### Consignes:
#1 Selon le texte à lire, combien de dévaluations du franc la France a-t-elle connues entre 1949 et 1999 ?
#2 Dans le texte à lire, relevez toutes les causes énumérées après les deux-points pour expliquer les hausses de prix de produits comme le pain et le café.

Rappelons simplement qu’en France, de 1949 à 1999, il y eut
dix-sept dévaluations du franc…

L’euro aujourd’hui représente 30 % des transactions de
change mondiales, et même 50 % des émissions
d’obligations internationales. 25 % des réserves de change
des Banques centrales sont en euro (contre 66 % pour le
dollar, la monnaie de réserve mondiale). Et chaque année
depuis 1999, l’euro progresse en parts de marché au
détriment du dollar et du yen.

Sur le plan économique, l’euro apporte une stabilité
monétaire et de bas taux d’intérêt (4 %). L’inflation est un
malentendu, dû à une différence d’appropriation de l’euro
selon les pays. En effet, plus on a gardé à l’esprit la monnaie
nationale dans une conversion mal assurée, plus certains en
ont profité pour pratiquer des arrondis un peu lourd,
trompant la vigilance des citoyens. Pour d’autres produits, il
y a eu également des hausses de prix (pain, café), mais ces
hausses ont d’autres causes : le problème des marges arrières
dans la grande distribution ; les envolées du foncier (que ce
soit pour les achats immobiliers ou pour les locations) ; ou
encore les hausses de matières premières (+ 35 % depuis
2000). De plus, la consommation mute. Par exemple, le
téléphone portable et internet pèsent davantage sur le budget
global de la consommation des ménages. Tout cela pour dire
qu’il y a plus un problème de niveau de vie / pouvoir d’achat
que de hausse de prix. Car si les salaires augmentaient
parallèlement, il n’y aurait pas de problème. En outre, on a
oublié qu’il y a vingt ans, l’inflation était à deux chiffres. Et
les taux d’intérêt du crédit également. Aujourd’hui, en
moyenne globale tous les pays de la zone euro ont une
inflation comprise entre 2 et 4 %, car la hausse de certains
secteurs est heureusement pondérée par la baisse des
produits manufacturés (électronique, automobile, etc).
Jusqu’au milieu des années 1980, l’inflation était pourtant à
deux chiffres ! Mais le décalage entre des indices réels,
s’appuyant sur un panier représentatif de produits et « la
perception » des prix par chaque citoyen, à l’aune de sa
propre consommation, n’est hélas pas nouveau. On ne retient
que les hausses de prix, jamais les baisses !

Sur le plan politique, le rééquilibrage euro-dollar donne un
poids diplomatique et géopolitique à l’Europe. C’est
vraiment malhonnête ou injuste de ne plus juger l’euro qu’à
travers les prix, alors que l’euro, outre ses avantages macro
et micro-économiques (stabilité, coût du crédit bas, etc…) a
des enjeux géopolitiques !

### Données extraites:

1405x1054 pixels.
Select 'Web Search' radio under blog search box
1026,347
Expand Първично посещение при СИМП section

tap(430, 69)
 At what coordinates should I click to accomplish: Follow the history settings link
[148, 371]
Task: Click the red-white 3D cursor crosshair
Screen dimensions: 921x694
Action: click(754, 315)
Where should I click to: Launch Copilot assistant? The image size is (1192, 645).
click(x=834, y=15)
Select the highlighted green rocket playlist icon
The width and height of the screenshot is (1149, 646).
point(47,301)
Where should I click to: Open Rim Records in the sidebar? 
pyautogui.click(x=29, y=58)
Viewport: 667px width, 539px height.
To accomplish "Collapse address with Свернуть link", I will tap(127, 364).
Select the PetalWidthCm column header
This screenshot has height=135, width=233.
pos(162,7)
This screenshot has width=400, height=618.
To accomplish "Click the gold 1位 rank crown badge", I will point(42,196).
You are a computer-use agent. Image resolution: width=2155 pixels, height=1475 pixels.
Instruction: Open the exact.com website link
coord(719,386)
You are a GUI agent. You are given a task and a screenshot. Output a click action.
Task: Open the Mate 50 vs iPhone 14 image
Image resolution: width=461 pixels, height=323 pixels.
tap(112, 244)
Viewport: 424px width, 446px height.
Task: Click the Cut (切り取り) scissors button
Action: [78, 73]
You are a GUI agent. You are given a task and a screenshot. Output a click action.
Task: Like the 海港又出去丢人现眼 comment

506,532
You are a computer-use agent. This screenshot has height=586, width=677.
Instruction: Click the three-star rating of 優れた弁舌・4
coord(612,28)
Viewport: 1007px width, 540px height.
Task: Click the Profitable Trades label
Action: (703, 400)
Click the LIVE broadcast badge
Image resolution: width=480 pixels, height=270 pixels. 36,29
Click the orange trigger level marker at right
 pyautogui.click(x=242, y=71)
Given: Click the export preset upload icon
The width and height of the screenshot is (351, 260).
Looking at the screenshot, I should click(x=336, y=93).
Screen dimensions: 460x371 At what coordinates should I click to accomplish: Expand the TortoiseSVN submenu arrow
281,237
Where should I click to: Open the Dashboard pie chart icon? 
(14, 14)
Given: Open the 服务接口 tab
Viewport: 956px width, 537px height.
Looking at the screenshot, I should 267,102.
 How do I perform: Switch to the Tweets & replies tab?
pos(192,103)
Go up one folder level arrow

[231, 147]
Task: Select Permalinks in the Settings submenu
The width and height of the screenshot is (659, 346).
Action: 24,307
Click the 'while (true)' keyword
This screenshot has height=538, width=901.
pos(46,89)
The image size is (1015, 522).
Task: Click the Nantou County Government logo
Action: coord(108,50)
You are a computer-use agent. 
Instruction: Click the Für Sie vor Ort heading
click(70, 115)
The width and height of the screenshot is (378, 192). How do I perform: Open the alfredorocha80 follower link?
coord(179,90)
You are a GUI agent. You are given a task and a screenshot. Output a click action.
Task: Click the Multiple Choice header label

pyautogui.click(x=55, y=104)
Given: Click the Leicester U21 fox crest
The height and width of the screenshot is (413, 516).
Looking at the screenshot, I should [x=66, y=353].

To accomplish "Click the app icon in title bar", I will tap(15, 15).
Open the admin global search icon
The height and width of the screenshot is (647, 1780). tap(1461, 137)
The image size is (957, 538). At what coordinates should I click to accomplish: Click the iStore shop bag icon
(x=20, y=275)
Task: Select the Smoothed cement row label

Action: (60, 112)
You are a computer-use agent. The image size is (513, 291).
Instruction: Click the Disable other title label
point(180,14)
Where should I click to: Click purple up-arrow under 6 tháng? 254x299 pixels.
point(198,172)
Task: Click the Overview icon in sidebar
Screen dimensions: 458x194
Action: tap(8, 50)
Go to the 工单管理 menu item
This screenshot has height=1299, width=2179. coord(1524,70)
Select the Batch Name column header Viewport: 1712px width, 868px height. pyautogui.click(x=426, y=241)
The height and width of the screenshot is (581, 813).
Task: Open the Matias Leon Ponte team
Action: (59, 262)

### Corrigé:
#1 Dix-sept.

#2
- le problème des marges arrières dans la grande distribution
- les envolées du foncier (achats immobiliers ou locations)
- les hausses de matières premières (+ 35 % depuis 2000)